# Task goal
List each line below that contains the string "height". Case counts.

# Extracted records
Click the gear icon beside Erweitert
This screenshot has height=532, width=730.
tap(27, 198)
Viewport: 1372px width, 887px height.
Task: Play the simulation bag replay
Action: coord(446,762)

# Answer to this exercise
This screenshot has height=532, width=730.
Viewport: 1372px width, 887px height.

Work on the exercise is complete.